Vendredi, Baba Traoré se rendait chez un ami lorsqu‚il a été contrôlé à la gare RER de Joinville-le-Pont, par des personnels de la RATP et des policiers venus leur prêter main forte, comme cela se fait régulièrement dans le département. Le jeune homme présente sa carte Navigo, seul document en sa possession. Et ne peut donc justifier de l‚identité qui figure sur son titre de transport. Les policiers lui demandent de bien vouloir l‚accompagner dans leur véhicule pour consulter leurs fichiers. Baba Traoré prend alors la fuite et court en direction du pont de Joinville, à 400 mètres de là. Les policiers se lancent à sa poursuite. Arrivé sur le pont, le jeune homme enjambe la rambarde et saute. L‚île Fanac est toute proche et lui paraît peut-être un abri possible.

Alertée, la brigade fluviale le repère quinze minutes plus tard, dérivant dans les eaux de la Marne. Baba Traoré est ramené sur la berge sans connaissance. Le SAMU 94 le réanime mais c‚est dans un état critique qu‚il est transporté à l‚hôpital Lariboisière à Paris, où il succombe à une crise cardiaque. Le jeune homme a probablement été victime d‚une hydrocution. La température de l‚eau était de 6 degrés.

Une enquête pour recherche des causes de la mort a été ouverte et confiée à l‚inspection générale des services (IGS, le police des polices). A ce stade, pour le préfet du Val-de-Marne, Bernard Tomasini, et le procureur, rien ne peut être reproché aux policiers : ceux-ci n‚ont pu qu‚appeler les pompiers après avoir assisté au saut du jeune homme, derrière lequel ils couraient sans l‚avoir rattrapé. « D‚après nos informations, il n‚y a eu, au cours de la fuite, aucun contact entre les policiers et la personne », insistait lundi matin le préfet.

Samedi, plusieurs milliers de personnes ont manifesté en France pour dénoncer la politique d‚immigration du gouvernement. A Paris, où le défilé a rassemblé entre 15 000 et 20 000 personnes selon les organisateurs, 4 200 selon la police, la mort de Baba Traoré était dans tous les esprits. Nombre de participants ont dénoncé la « xénophobie d‚Etat » et ses conséquences meurtrières, rappelant que Baba Traoré n‚était pas la première victime de « la chasse aux sans-papiers ».

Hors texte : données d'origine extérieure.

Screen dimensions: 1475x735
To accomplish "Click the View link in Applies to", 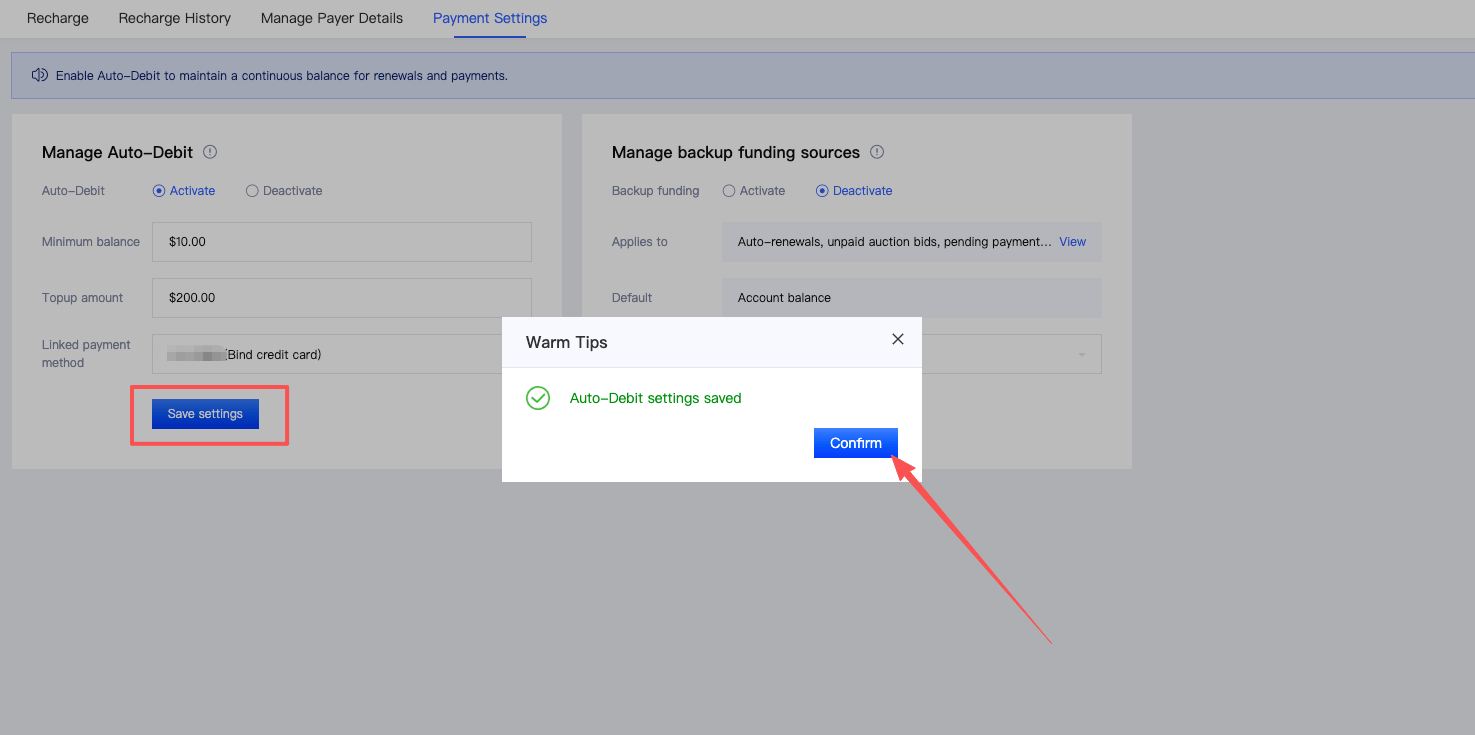I will [1072, 242].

En août 2007, Ivan, un enfant de 13 ans d‚une famille russo-tchéchène déboutée de l‚asile, est resté quelque temps dans le coma après avoir tenté avec son père de fuir, par le balcon, la police venue à leur domicile. En septembre, Chulan Zhan Lui, une femme chinoise, est décédée après s‚être jetée par la fenêtre de son immeuble, prise de panique à l‚arrivée de policiers venus interroger son logeur. En février, John Maïna, un Kenyan, s‚est pendu après avoir appris le rejet définitif de sa demande d‚asile.

Absent de la manifestation parisienne, le Parti socialiste a cependant dénoncé après la mort de Baba Traoré « le climat de terreur » que fait, selon lui, régner le gouvernement chez les sans-papiers, en pratiquant une « politique absurde du chiffre ».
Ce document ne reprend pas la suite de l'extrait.